**Supplied material:**
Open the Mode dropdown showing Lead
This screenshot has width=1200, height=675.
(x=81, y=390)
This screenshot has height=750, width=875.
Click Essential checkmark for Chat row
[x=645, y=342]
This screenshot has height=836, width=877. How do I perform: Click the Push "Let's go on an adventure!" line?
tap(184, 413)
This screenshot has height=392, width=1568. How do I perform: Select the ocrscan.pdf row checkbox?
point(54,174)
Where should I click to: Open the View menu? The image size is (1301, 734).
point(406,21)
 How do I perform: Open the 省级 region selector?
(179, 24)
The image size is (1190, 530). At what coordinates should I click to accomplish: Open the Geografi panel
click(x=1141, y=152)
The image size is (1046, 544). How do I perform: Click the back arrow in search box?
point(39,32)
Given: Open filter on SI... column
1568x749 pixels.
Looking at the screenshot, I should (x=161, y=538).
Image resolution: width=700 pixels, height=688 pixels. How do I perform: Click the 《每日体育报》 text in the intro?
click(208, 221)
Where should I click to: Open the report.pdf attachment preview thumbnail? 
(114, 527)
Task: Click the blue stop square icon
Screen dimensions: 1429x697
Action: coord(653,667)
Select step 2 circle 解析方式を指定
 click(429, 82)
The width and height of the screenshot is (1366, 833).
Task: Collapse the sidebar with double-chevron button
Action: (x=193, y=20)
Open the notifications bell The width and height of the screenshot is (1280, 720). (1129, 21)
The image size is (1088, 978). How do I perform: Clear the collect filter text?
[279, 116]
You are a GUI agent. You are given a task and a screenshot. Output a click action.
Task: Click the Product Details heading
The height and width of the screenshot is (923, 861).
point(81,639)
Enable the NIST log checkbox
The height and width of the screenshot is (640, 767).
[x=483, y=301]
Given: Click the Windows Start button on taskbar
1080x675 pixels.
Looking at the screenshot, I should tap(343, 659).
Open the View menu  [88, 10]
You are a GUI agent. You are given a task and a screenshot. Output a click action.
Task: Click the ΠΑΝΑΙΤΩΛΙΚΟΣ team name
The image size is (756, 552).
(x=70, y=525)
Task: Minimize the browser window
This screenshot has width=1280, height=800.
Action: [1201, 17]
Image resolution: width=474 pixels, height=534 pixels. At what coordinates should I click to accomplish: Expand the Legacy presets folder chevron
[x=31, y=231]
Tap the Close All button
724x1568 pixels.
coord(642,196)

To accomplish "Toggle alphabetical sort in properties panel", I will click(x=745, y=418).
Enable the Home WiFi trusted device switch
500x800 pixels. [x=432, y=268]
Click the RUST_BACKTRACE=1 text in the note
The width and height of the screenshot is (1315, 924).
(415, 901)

**Your task:** A complete, exact transcription of the data above is the required answer.

**Response area:**
Open the Mode dropdown showing Lead
This screenshot has width=1200, height=675.
(x=81, y=390)
This screenshot has height=750, width=875.
Click Essential checkmark for Chat row
[x=645, y=342]
This screenshot has height=836, width=877. How do I perform: Click the Push "Let's go on an adventure!" line?
tap(184, 413)
This screenshot has height=392, width=1568. How do I perform: Select the ocrscan.pdf row checkbox?
point(54,174)
Where should I click to: Open the View menu? The image size is (1301, 734).
point(406,21)
 How do I perform: Open the 省级 region selector?
(179, 24)
The image size is (1190, 530). At what coordinates should I click to accomplish: Open the Geografi panel
click(x=1141, y=152)
The image size is (1046, 544). How do I perform: Click the back arrow in search box?
point(39,32)
Given: Open filter on SI... column
1568x749 pixels.
Looking at the screenshot, I should (x=161, y=538).
Image resolution: width=700 pixels, height=688 pixels. How do I perform: Click the 《每日体育报》 text in the intro?
click(208, 221)
Where should I click to: Open the report.pdf attachment preview thumbnail? 
(114, 527)
Task: Click the blue stop square icon
Screen dimensions: 1429x697
Action: coord(653,667)
Select step 2 circle 解析方式を指定
 click(429, 82)
The width and height of the screenshot is (1366, 833).
Task: Collapse the sidebar with double-chevron button
Action: (x=193, y=20)
Open the notifications bell The width and height of the screenshot is (1280, 720). (1129, 21)
The image size is (1088, 978). How do I perform: Clear the collect filter text?
[279, 116]
You are a GUI agent. You are given a task and a screenshot. Output a click action.
Task: Click the Product Details heading
The height and width of the screenshot is (923, 861).
point(81,639)
Enable the NIST log checkbox
The height and width of the screenshot is (640, 767).
[x=483, y=301]
Given: Click the Windows Start button on taskbar
1080x675 pixels.
Looking at the screenshot, I should tap(343, 659).
Open the View menu  [88, 10]
You are a GUI agent. You are given a task and a screenshot. Output a click action.
Task: Click the ΠΑΝΑΙΤΩΛΙΚΟΣ team name
The image size is (756, 552).
(x=70, y=525)
Task: Minimize the browser window
This screenshot has width=1280, height=800.
Action: [1201, 17]
Image resolution: width=474 pixels, height=534 pixels. At what coordinates should I click to accomplish: Expand the Legacy presets folder chevron
[x=31, y=231]
Tap the Close All button
724x1568 pixels.
coord(642,196)

To accomplish "Toggle alphabetical sort in properties panel", I will click(x=745, y=418).
Enable the Home WiFi trusted device switch
500x800 pixels. [x=432, y=268]
Click the RUST_BACKTRACE=1 text in the note
The width and height of the screenshot is (1315, 924).
(415, 901)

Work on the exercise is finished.